# Problem a
Decide whether each statement agrees with the text on the two-step compression scheme, answering yes or no and quoting the words from the text that settle it: (i) the first step groups the cloud monitoring data with a k-shape clustering method; (ii) the second step compresses the clustered data to save storage space; (iii) the method handles one variable at a time.
..........
Two-step collaborative compression scheme

This section proposes the two-step mechanism for MTS data compression. The collaborative compression method proposed in this article considers multiple related variables simultaneously, by modeling and utilizing the data correlation of MTS, we can achieve a better compression effect while preserving the data correlation. Figure 2 shows the two-step scheme in the data compression processing unit. In the first step, we adopt a shape-based distance, k-shape clustering method [29] to classify cloud monitoring data, to preserve the correlation between the different variables. In the second step, we compress the clustered data using CS to reduce the storage space of the data. The data reconstruction processing unit is applied in practical scenarios and method validation, the CS reconstruction method can preserve data correlation, and we can group the reconstructed data according to the kept data correlation. These techniques mentioned are briefly discussed below.
..........
# Problem b
Scale the records from the line with "924x539 pixels. At" through the end of the records, both ends included. Repeat those lines along with their requests, multiply every coordinate in the answers by 0.45, and round each to a whole number with halves going up, leaving the pictures out.

[Entries on where items appear]
..........
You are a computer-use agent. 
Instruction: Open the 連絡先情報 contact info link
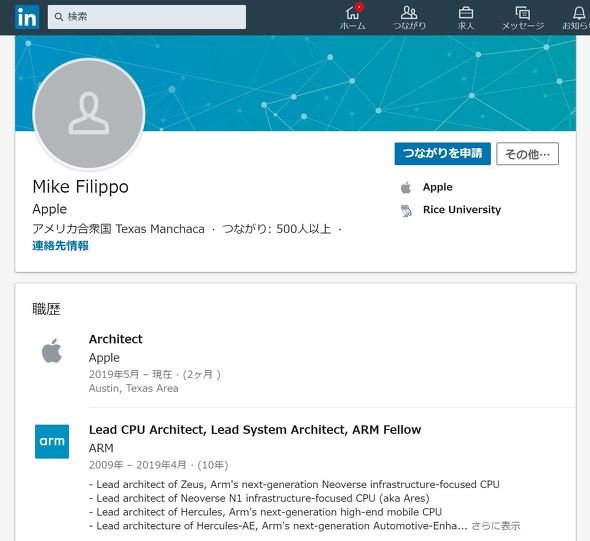point(60,246)
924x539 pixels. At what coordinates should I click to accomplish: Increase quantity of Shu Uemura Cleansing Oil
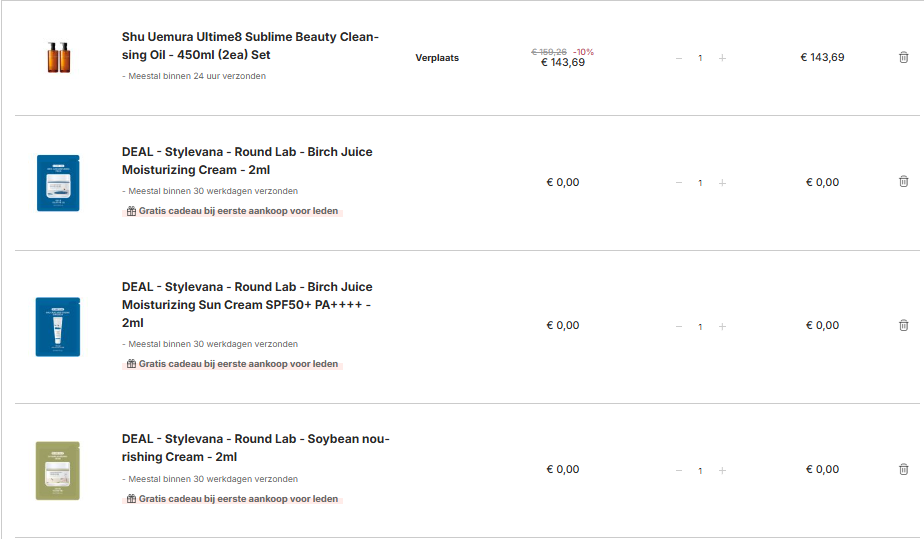722,58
..........
# Full output a
(i) Yes: "In the first step, we adopt a shape-based distance, k-shape clustering method [29] to classify cloud monitoring data"
(ii) Yes: "In the second step, we compress the clustered data using CS to reduce the storage space of the data."
(iii) No: "considers multiple related variables simultaneously"

# Full output b
924x539 pixels. At what coordinates should I click to accomplish: Increase quantity of Shu Uemura Cleansing Oil
325,26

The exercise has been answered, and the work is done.